High-Efficiency Toilets

The best place to start is with the toilet. Why? Because 30 percent of all the water that comes into your home goes down the toilet. It’s easy to save on this major drain. A high-efficiency toilet (or HET, if you want to be cool) cuts down on the 1.6 gallon capacity that most toilets use. Whether the extra flush push comes from gravity, flushometer valves or pressure-assist, they flush better and save water.

Showerheads

Want to take a 10-minute shower and not feel guilty about it? A gushing showerhead is a major culprit for major water loss. A 60-second shower under an old-style showerhead could be gulping as much as 5 gallons. Ouch. Using a low-flow showerhead will slash this desperate wastefulness, using only as much as 1.5 gallons per minute. Check out products by ETL, Bricor, and Hansgrohe. These modern showerheads are designed in such a way that they retain the high-pressure feel without using nearly as much water.

Smart Faucets

When we talk about wasting water, the first thing we think of is the faucet. Turn it off when you brush your teeth, make sure it’s not leaking, and all the other stuff that you’re used to hearing. Great as those ideas are, they don’t solve the real problem. The real problem is faucets that gush indiscriminate gallons of water when you don’t really need that powerful of a gush.

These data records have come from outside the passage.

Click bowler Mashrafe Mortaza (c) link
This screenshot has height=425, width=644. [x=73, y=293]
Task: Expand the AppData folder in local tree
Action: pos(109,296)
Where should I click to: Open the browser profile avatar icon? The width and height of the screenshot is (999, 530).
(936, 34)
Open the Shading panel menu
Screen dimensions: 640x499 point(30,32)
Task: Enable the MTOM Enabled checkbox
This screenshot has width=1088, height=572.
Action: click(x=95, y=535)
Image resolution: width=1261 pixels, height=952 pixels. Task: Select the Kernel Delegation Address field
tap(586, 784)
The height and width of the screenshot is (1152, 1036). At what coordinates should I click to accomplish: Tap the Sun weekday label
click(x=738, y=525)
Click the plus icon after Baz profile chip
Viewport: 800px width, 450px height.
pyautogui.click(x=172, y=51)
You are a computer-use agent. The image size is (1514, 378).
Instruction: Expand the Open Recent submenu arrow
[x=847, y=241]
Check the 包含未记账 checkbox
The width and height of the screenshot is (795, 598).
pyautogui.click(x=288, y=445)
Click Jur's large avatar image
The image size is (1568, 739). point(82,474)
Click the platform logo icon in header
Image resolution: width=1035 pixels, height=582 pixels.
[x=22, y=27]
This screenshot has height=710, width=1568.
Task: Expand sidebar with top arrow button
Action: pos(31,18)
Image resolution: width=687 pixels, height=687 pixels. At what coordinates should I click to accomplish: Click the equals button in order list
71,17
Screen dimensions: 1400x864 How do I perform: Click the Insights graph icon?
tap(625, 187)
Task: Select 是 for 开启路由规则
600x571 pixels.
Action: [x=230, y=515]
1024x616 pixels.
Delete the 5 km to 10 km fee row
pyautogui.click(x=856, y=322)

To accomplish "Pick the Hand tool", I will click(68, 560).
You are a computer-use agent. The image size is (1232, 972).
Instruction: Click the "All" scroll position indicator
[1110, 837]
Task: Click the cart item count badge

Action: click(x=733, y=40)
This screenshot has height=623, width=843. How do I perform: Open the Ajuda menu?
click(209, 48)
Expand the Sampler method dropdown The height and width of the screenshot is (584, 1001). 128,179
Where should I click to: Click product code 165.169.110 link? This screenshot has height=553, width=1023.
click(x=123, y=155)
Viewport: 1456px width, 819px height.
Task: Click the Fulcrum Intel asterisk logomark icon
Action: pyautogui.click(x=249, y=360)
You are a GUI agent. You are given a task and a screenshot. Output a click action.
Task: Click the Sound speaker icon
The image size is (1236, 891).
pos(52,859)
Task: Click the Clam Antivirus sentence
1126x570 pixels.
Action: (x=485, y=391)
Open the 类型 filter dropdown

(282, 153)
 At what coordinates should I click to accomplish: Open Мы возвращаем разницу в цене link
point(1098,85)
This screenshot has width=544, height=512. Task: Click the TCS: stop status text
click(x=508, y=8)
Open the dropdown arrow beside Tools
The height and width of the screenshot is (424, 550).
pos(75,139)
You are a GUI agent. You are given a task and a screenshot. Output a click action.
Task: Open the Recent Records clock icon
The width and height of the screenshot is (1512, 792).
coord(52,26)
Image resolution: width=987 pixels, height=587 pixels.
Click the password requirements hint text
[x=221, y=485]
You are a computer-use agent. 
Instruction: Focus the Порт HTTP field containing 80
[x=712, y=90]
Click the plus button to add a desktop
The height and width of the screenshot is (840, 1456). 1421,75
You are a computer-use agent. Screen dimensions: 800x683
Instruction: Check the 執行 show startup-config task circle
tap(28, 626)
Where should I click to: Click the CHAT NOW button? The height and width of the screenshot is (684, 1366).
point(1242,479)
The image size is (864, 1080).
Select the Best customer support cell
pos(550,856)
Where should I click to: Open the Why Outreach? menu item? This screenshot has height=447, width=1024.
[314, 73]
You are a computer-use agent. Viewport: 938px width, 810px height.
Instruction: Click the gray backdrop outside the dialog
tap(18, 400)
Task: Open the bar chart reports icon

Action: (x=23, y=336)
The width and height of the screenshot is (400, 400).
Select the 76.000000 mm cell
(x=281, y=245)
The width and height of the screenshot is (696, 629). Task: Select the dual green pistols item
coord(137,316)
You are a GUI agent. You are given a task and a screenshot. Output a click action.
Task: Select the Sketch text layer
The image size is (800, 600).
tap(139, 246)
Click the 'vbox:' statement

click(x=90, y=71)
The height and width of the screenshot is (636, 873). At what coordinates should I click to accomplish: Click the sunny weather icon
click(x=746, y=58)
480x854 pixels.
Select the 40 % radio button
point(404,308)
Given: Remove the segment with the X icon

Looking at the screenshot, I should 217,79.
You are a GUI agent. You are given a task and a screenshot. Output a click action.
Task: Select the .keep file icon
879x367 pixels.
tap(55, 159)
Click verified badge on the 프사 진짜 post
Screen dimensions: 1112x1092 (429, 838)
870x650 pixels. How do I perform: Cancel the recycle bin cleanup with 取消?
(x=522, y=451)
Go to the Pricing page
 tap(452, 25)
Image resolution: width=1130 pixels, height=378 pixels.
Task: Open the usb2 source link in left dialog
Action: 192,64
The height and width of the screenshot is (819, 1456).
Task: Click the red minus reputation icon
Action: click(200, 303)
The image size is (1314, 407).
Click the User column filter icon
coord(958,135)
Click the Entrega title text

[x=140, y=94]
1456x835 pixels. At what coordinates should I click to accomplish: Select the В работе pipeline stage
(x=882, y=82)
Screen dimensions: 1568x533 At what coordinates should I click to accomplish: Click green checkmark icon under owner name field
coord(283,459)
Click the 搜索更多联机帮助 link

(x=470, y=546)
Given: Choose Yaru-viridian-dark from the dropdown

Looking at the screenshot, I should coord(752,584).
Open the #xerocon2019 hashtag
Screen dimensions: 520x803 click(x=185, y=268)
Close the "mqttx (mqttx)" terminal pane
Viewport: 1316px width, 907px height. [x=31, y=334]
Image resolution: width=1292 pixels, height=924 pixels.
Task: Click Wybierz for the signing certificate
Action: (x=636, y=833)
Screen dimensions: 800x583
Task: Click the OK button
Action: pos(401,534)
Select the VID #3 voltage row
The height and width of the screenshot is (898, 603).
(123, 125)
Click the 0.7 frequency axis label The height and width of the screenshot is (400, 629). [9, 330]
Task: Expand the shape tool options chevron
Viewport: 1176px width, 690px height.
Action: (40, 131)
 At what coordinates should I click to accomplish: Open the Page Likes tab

Low-flow faucets are now available with foot and knee operators to flex the level of flow and adapt it to needs. Studies have showed that this innovative approach to flow-control actually saves more water than those faucets that are simply designed to allow limited flow the entire time.

Washing Machines

Keeping your clothes clean takes a lot of water. A recent trend in washing machines has been the development of front-loading (commercial-style) clothes washers. These washers, known as horizontal or H-axis washers, use two or three times less water, but get your clothes just as clean. Nearly every H-axis washing machine also uses less energy.

Dishwasher Savings

Dishwashers have been around for over 30 years now. But the clunkers made way back in the 80s didn’t quite cut it when it came to water-saving efficiency. Modern, water-saving washers use advanced technology that creates simulated scrubbing action on the dishes by employing water bubbles that burst onto the dishes, getting all the grime off even more effectively. In the meantime, you’re saving water.